Under Thomas Jefferson, the Americans finally had enough. Believing in the concept of free trade on the high seas and no longer interested in paying ever growing tribute payments to the Barbary rulers, The United States sent a naval taskforce to blockade the city of Tripoli.

Sound familiar? Just like in Gaza, The Americans regularly bombarded the city and prevented the entrance of goods and people, and yet this only seemed to increase the local inhabitants' resolve to fight.

What did the Americans do to force the Tripoltians to surrender? They threatened to switch the leadership.  

In 1804, an American army officer and diplomat to the Barbary States named William Eaton led the United States’ first foreign land invasion in its history. Landing in Egypt, Eaton, with a handful of US marines, built a mercenary army to support the claim of one Hamet Karamanli, the brother of Tripoli’s ruler Yusef Karamanli to the throne of Tripoli. The Americans led the force in a 500-mile march to Libya and captured the city of Derna from Yusef’s forces. Facing a legitimate challenge to his rule, suddenly Yusef was a lot more open to a possible peace treaty. Within a couple of weeks, the Tripoltain ruler agreed to a revolutionary new treaty, in which the United States became the first Christian nation to not have to pay yearly tribute to a Barbary State for peace.

What can we learn from this? How we can replicate this in Gaza? The answer may be a man named Mohamad Dahlan, or as he is popularly known, Abu Fadi.

Abu Fadi is the former head of the Palestinian Preventive Security Force in Gaza. During the mini-Palestinian civil war between the PA and Hamas in 2007, it was he who led the PA’s ultimately failed effort to control the strip. Abu Fadi is no friend of Hamas. He has a very good relationship with the US, Egypt, the UAE, and other supposedly moderate Sunni Arab states. The US and indeed much of the world would much prefer to see him in charge of the strip. He also reportedly has a good working (with an emphasis on working as he is an implacable foe of the Jewish State) relationship with Israel and it was he who The US under Bush and the Israeli government supported in the 2007 civil war. Another bonus, he is a sworn enemy of Mahmoud Abbas and could possibly be used to “kill two birds with one stone,” presenting a serious rival to succeed the PA chairman, something which might force Abbas to re-evaluate his continued rejection of peace with Israel.

Abu Fadi is no friend of Israel, having been arrested more than 11 times by security forces in his younger years. However, he is defiantly not the proverbial “devil we don’t know” and during his time in Gaza, he actively cooperated with the Israeli government and proved to be a more moderate leader between the choices of Hamas or himself.
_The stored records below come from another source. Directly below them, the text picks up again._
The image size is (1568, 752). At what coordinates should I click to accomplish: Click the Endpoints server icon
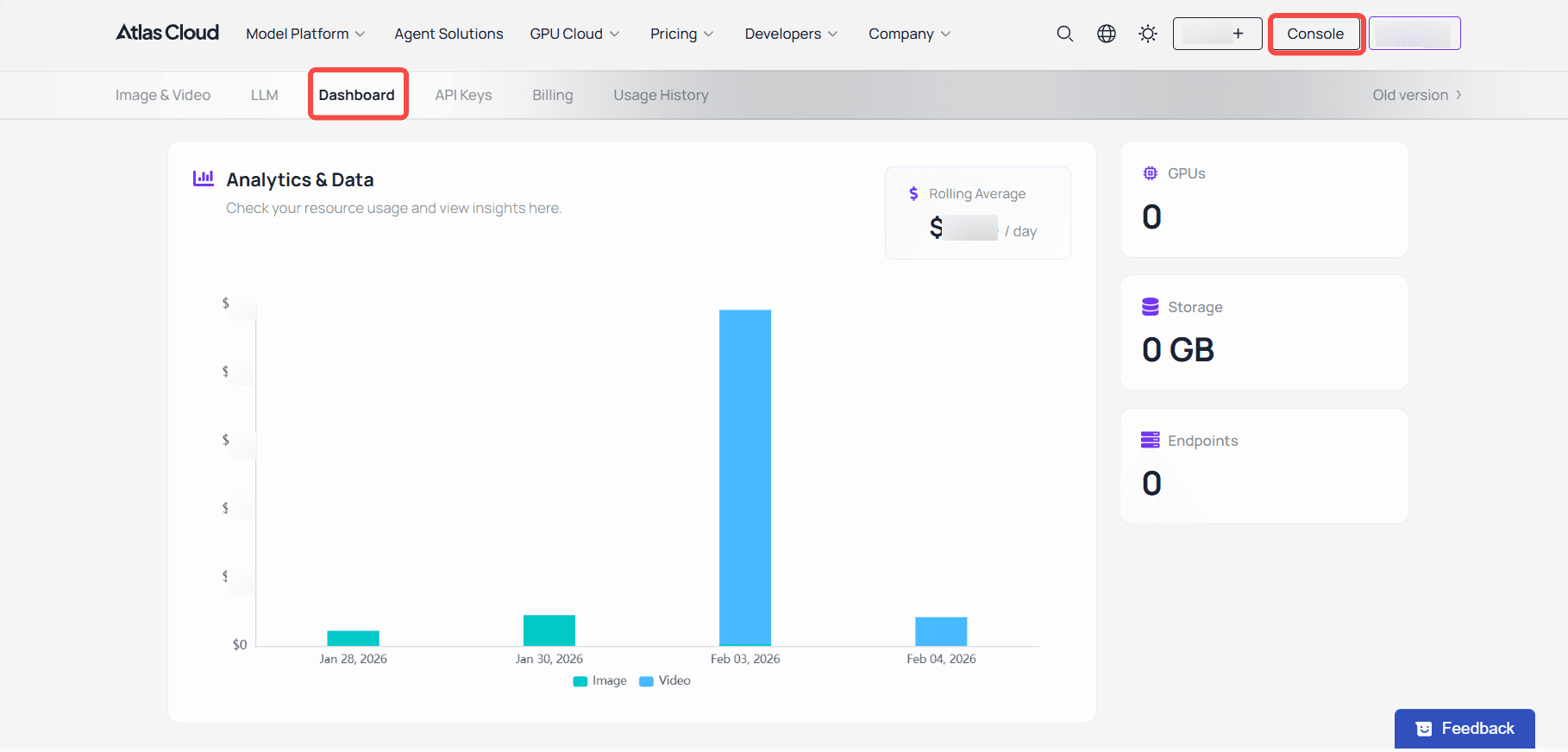(1150, 441)
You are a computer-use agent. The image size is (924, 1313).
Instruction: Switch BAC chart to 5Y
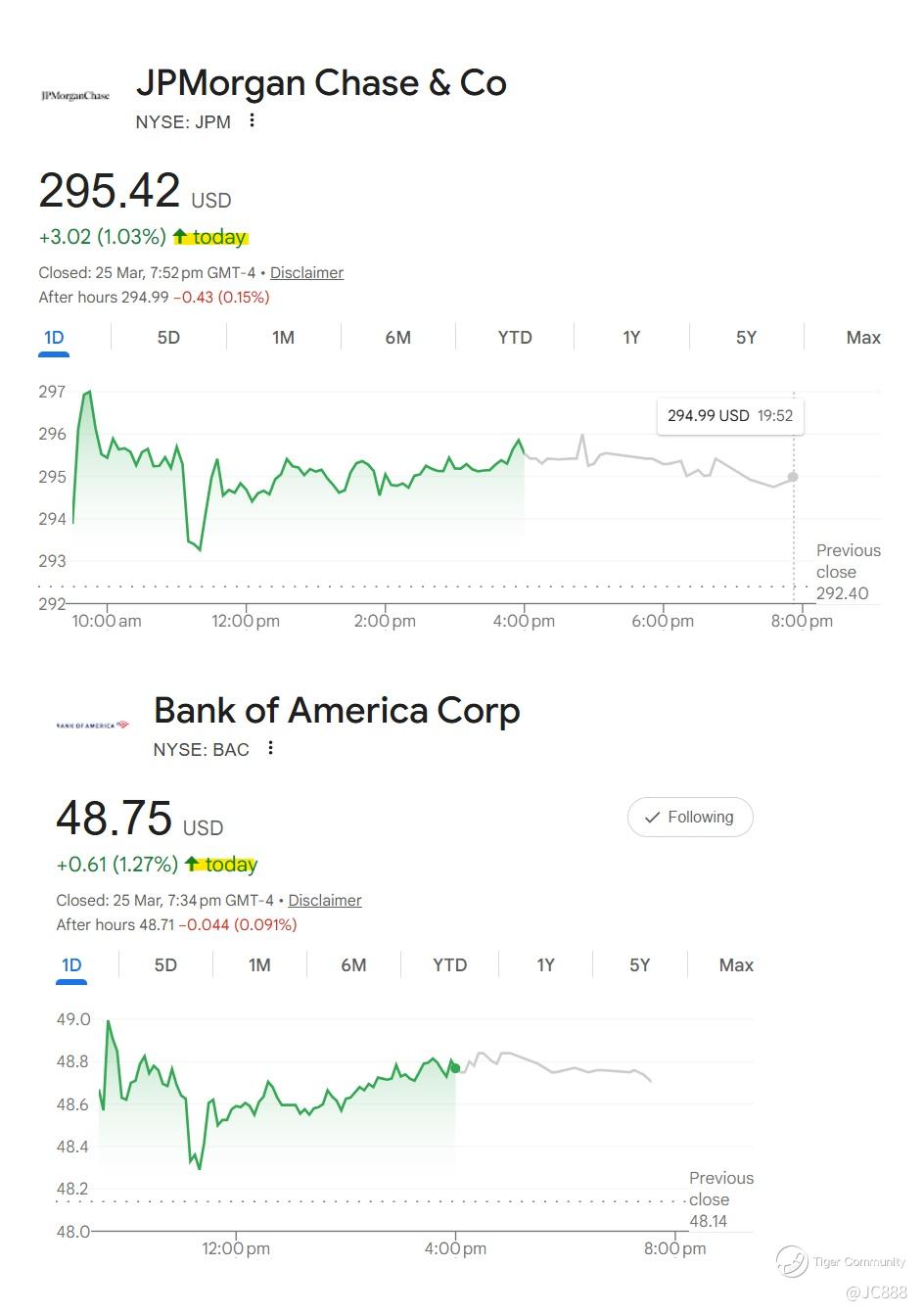point(639,965)
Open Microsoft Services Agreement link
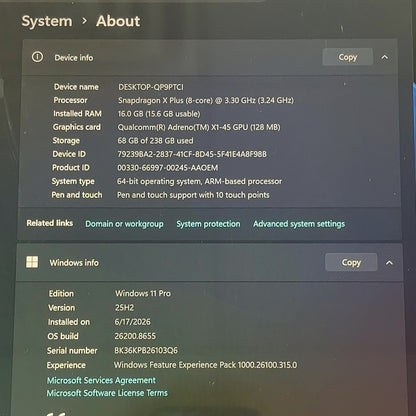Viewport: 416px width, 416px height. (x=101, y=380)
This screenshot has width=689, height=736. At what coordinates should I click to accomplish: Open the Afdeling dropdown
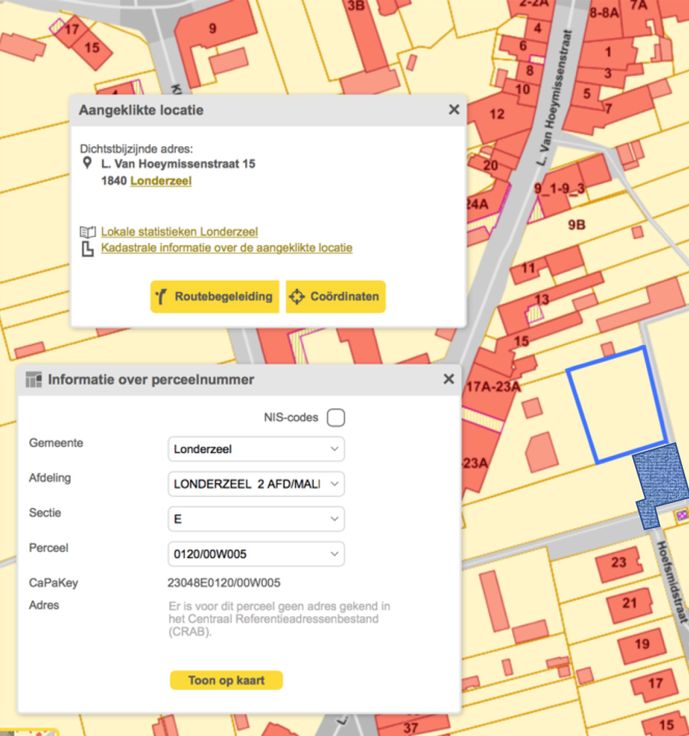[256, 484]
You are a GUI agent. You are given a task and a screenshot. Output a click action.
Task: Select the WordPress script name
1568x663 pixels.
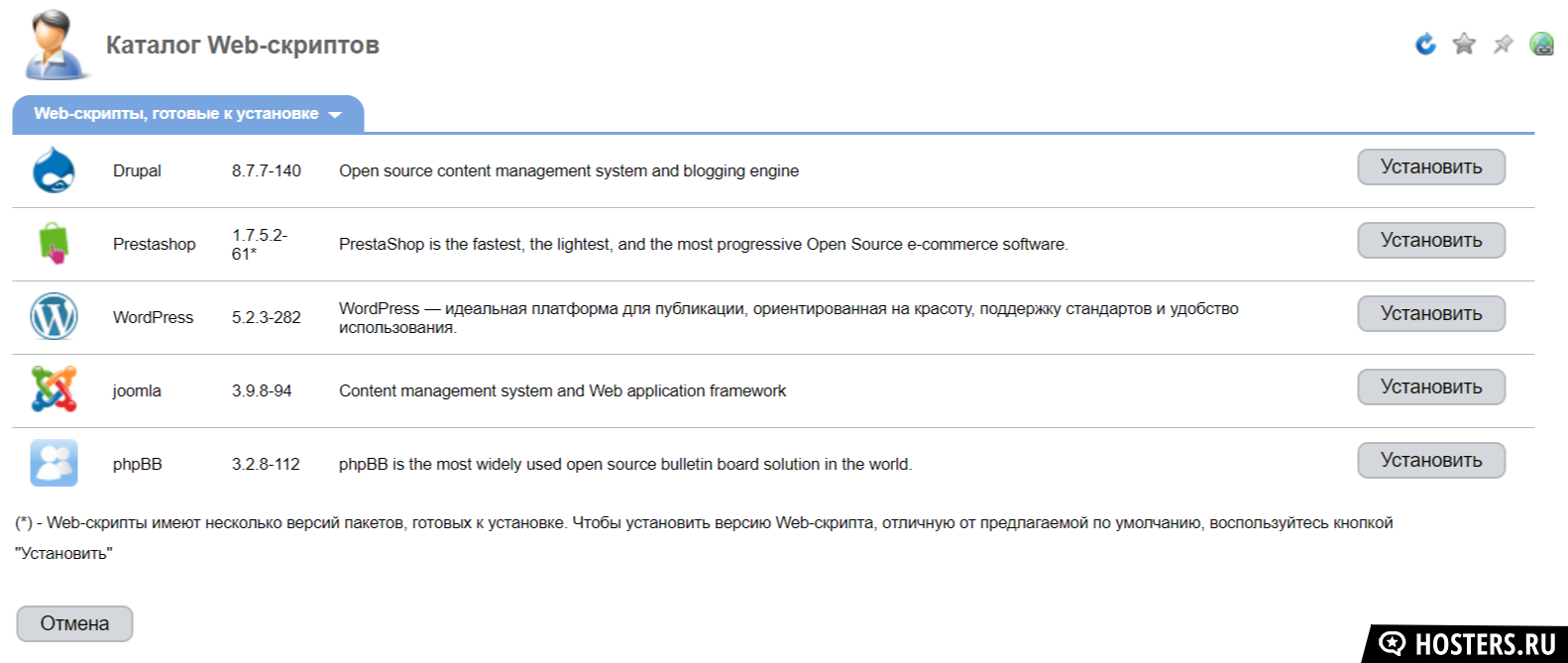coord(153,317)
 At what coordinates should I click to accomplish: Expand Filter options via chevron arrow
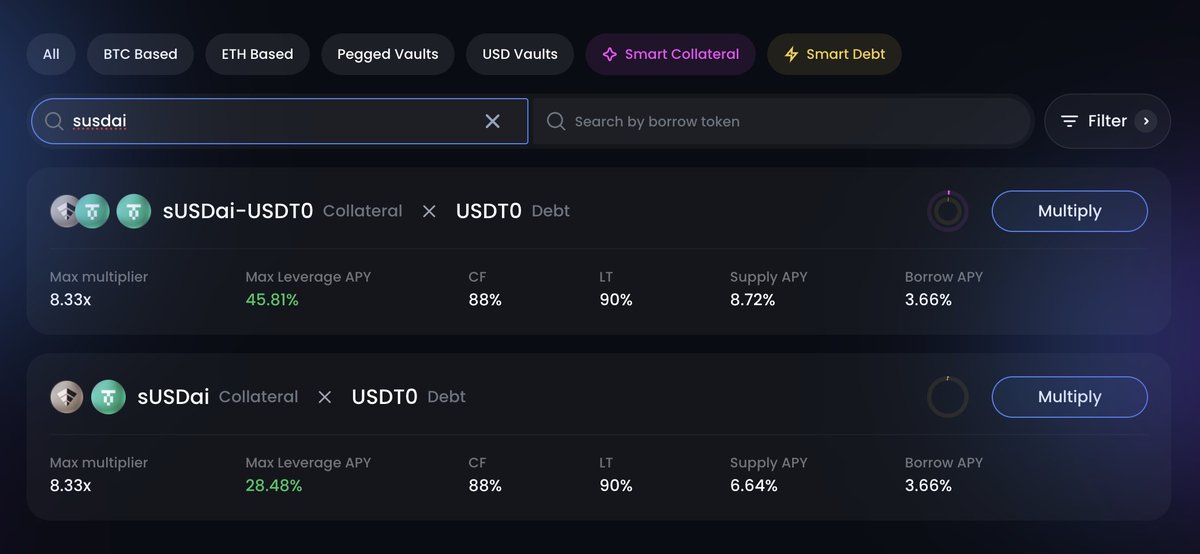pyautogui.click(x=1146, y=121)
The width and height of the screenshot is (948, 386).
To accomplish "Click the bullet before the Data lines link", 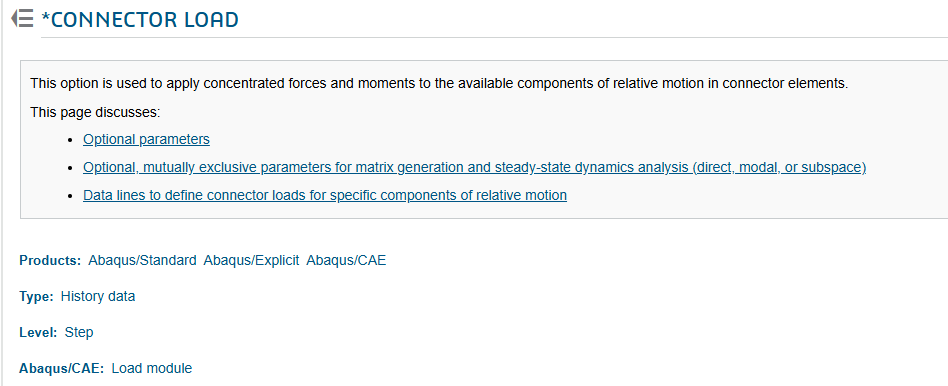I will 73,195.
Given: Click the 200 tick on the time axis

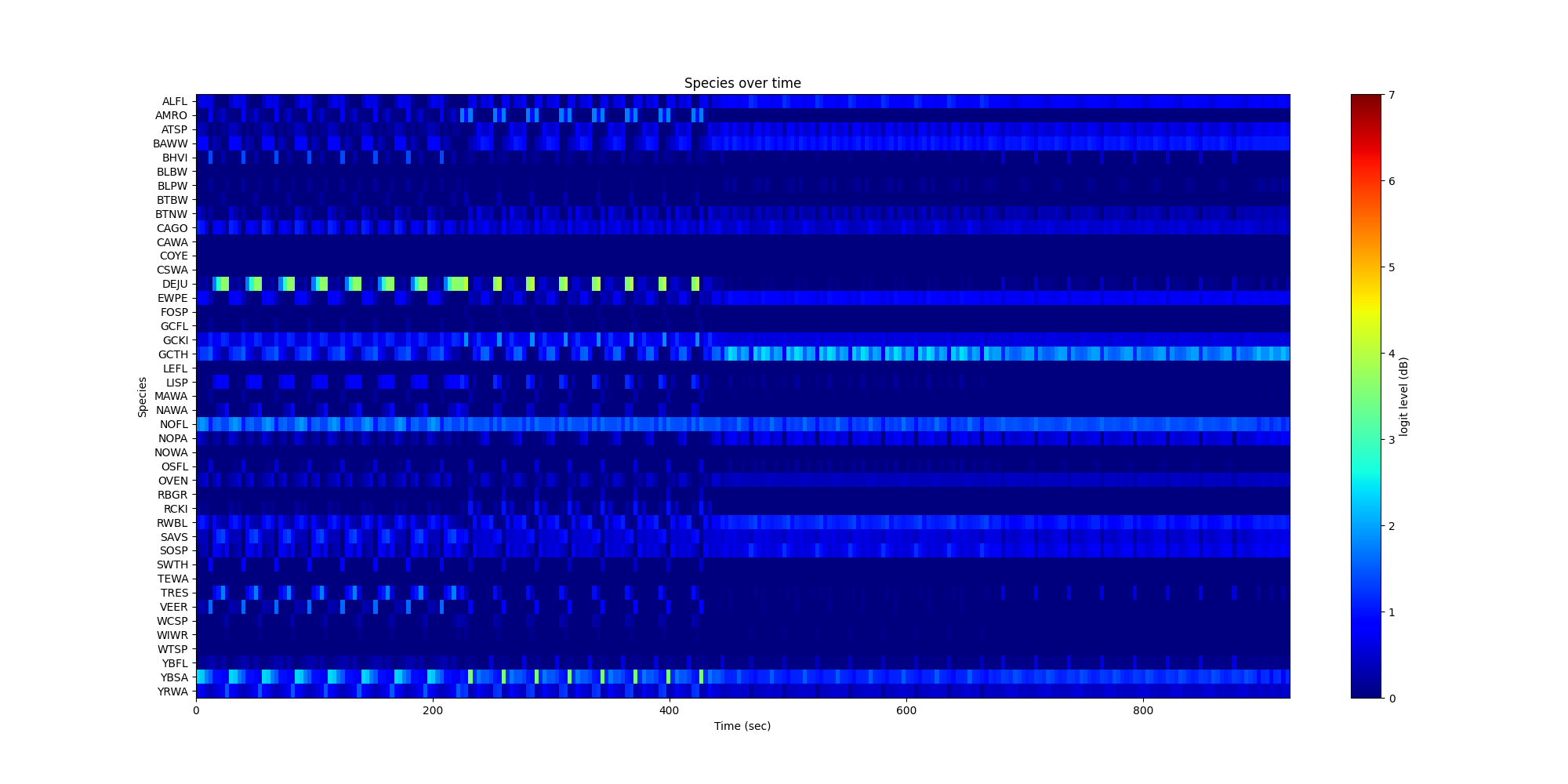Looking at the screenshot, I should (x=432, y=710).
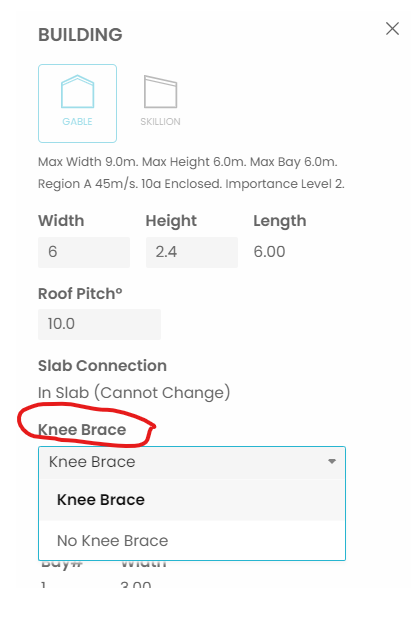Choose the highlighted Knee Brace option
Viewport: 415px width, 622px height.
pyautogui.click(x=192, y=499)
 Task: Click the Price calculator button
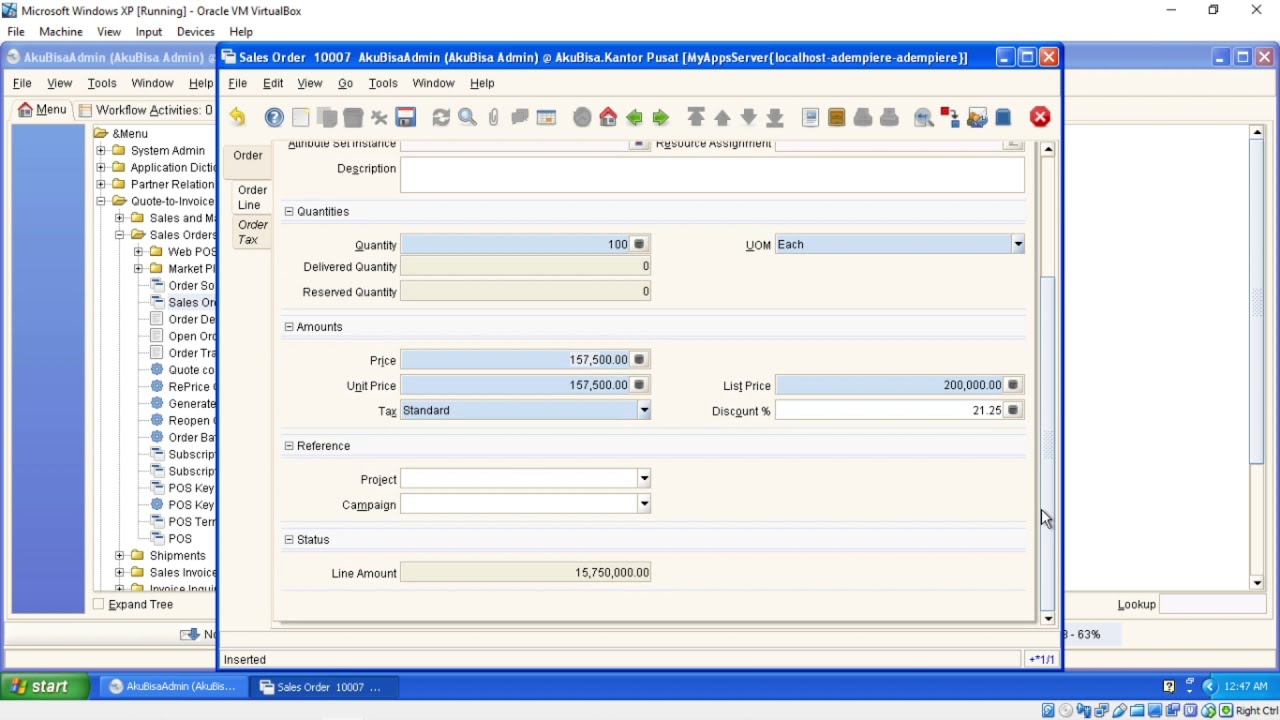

His close relationships with the US and moderate Sunni states create an interest for him to work with Israel.  

Now more than ever is an opportune time to do this: we have possibly the most supportive US administration in history, Hamas is completely isolated and under siege not just from Israel but from the PA and Egypt as well; On top of all this, Hamas is still struggling to recover from the war in 2014 and has never been more vulnerable..

I propose that Israel stop the trend towards tribute with this new temporary ceasefire deal and invade Gaza with the goal to re-instate Mohamad Dahlan as leader in Gaza. Preferably this would happen through a “treaty” in which Egypt re-occupies the strip and places Dahlan in charge. Even if Egypt refuses to take part, and even without an IDF operation, putting Dahlan in power should be Israel’s goal.

In the best-case scenario, this would force both Hamas and Abbas to surrender and accept peace with Israel and at worst we would have a second PA in Gaza which is still immensely better for everyone Israel, Gaza, and Egypt.  

Joshua Pacht is a student studying International Relations and Middle Eastern & Islamic Studies at The Hebrew University of Jerusalem.